Eigentlich hat es mehr mit dem Nicht-mehr-Rauchen zu tun, denn herumliegende Kippen haben einen negativen Einfluss auf die Umwelt. Es ist nicht nur der Kunststoff Celluloseacetat, aus dem die Filter bestehen. Sie brauchen bis zu 15 Jahre, um sich ganz zu zersetzen. Darüber hinaus sind neben dem Nikotin auch Arsen, Blei, Chrom, Kupfer, Cadmium, Formaldehyd, Benzol und polyzyklische aromatische Kohlenwasserstoffe (PAK) zu finden. 

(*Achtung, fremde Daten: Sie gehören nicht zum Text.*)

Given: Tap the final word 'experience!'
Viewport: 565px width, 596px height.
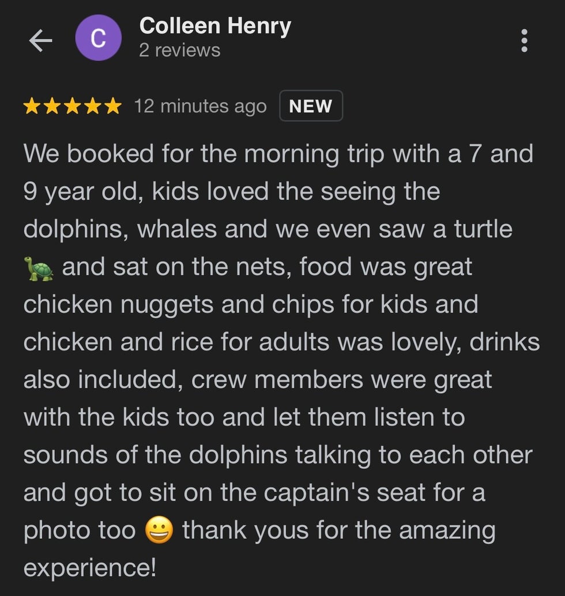Looking at the screenshot, I should pos(90,568).
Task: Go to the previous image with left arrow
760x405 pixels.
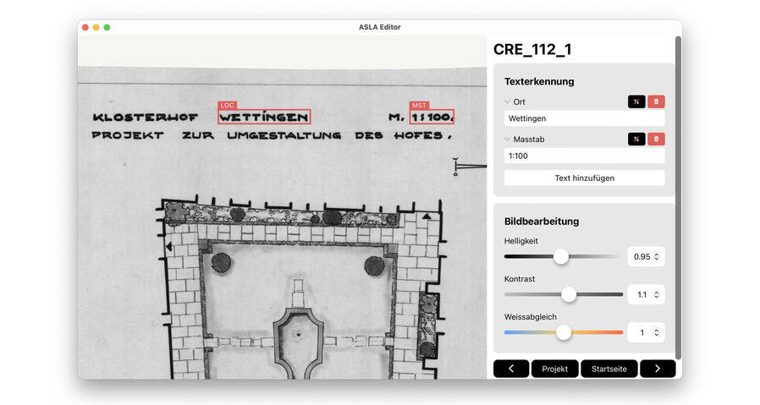Action: [511, 369]
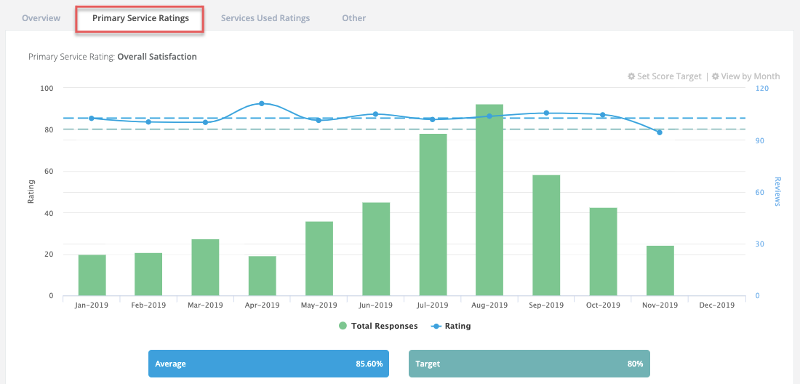Click the blue Average 85.60% box
Screen dimensions: 800x384
point(268,364)
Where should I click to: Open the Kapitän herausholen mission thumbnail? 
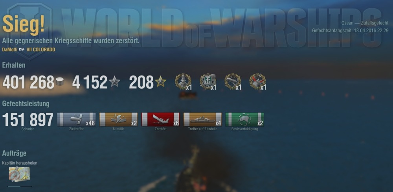point(20,174)
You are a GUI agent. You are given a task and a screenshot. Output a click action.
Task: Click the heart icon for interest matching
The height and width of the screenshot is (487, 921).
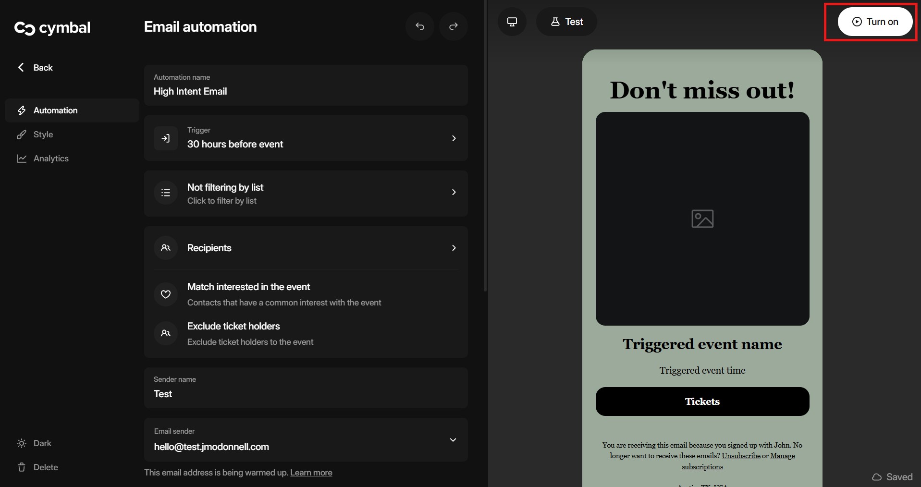tap(166, 294)
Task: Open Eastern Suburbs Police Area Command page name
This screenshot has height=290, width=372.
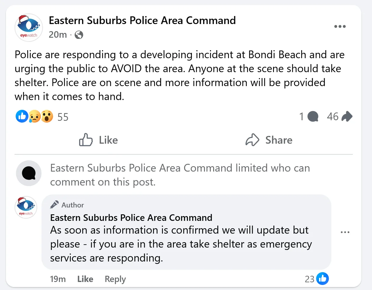Action: click(x=142, y=20)
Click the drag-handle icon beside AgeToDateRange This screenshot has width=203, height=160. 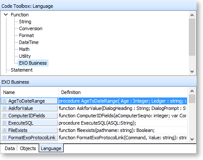pyautogui.click(x=4, y=101)
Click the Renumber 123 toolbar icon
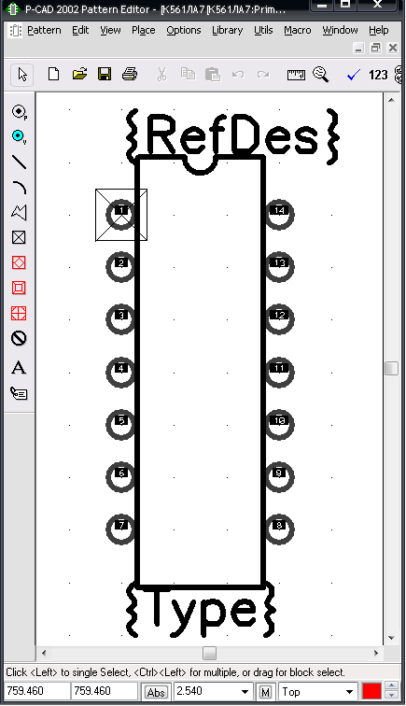 click(378, 75)
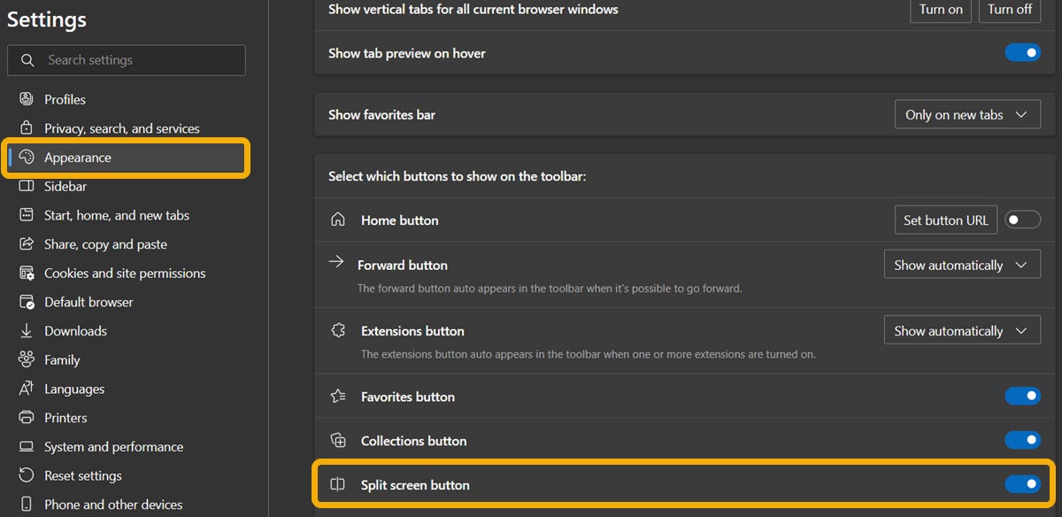The image size is (1062, 517).
Task: Enable the Home button toggle
Action: [x=1022, y=220]
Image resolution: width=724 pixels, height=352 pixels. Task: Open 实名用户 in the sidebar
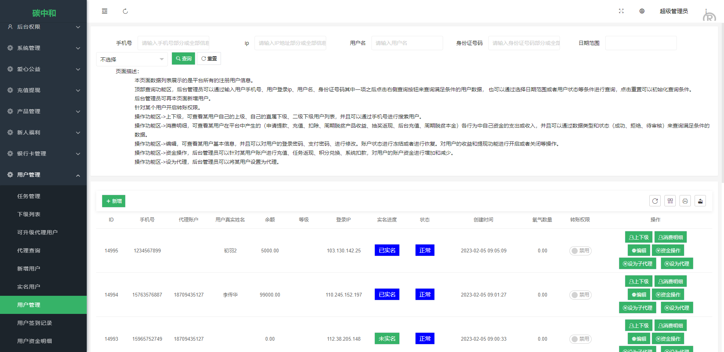pyautogui.click(x=29, y=287)
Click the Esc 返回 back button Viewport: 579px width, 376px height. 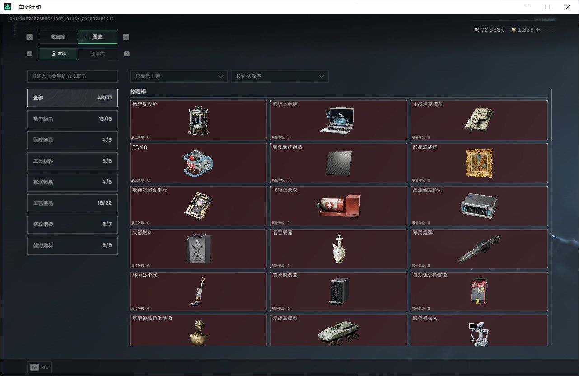point(40,367)
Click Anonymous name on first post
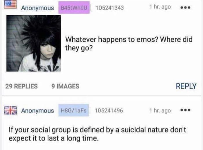Screen dimensions: 203x150 point(37,8)
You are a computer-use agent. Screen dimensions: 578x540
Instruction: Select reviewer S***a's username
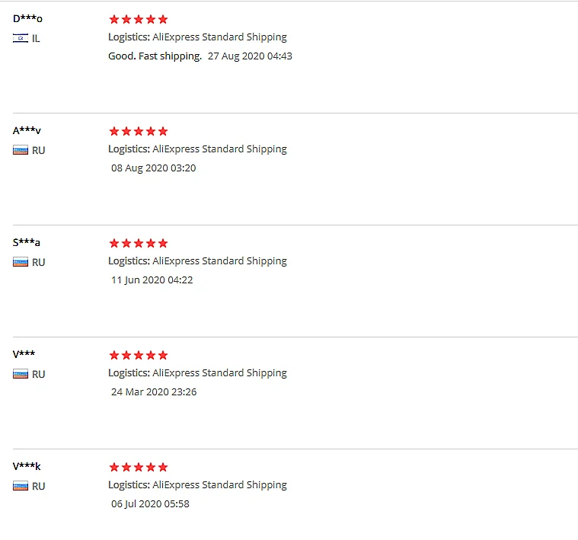pyautogui.click(x=27, y=243)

Man kann also ohne Übertreibung sagen, dass jede Kippe, die nicht weggeworfen wird, ein echter Erfolg ist.

E-Zigaretten sind kein Einwegprodukt

Es lässt sich sagen, dass eine Dampfe beim Thema Nachhaltigkeit auf jeden Fall punkten kann, auch wenn sie als elektronisches Gerät bei der Herstellung natürlich auch Ressourcen verbraucht. Man verwendet sie jedoch länger und wirft sie nicht nach dem einmaligen Gebrauch weg. Bestimmte Einzelteile können erneuert, leere Liquidpods gegebenenfalls recycelt werden.

Fazit: Noch sind Frauen beim Thema Dampfen im Rückstand, doch sie werden die Männer einholen, wie es auch bei den Zigaretten war. Vielen Frauen kann die neue Technik dabei helfen, vom blauen Dunst zu lassen, was zu begrüßen ist.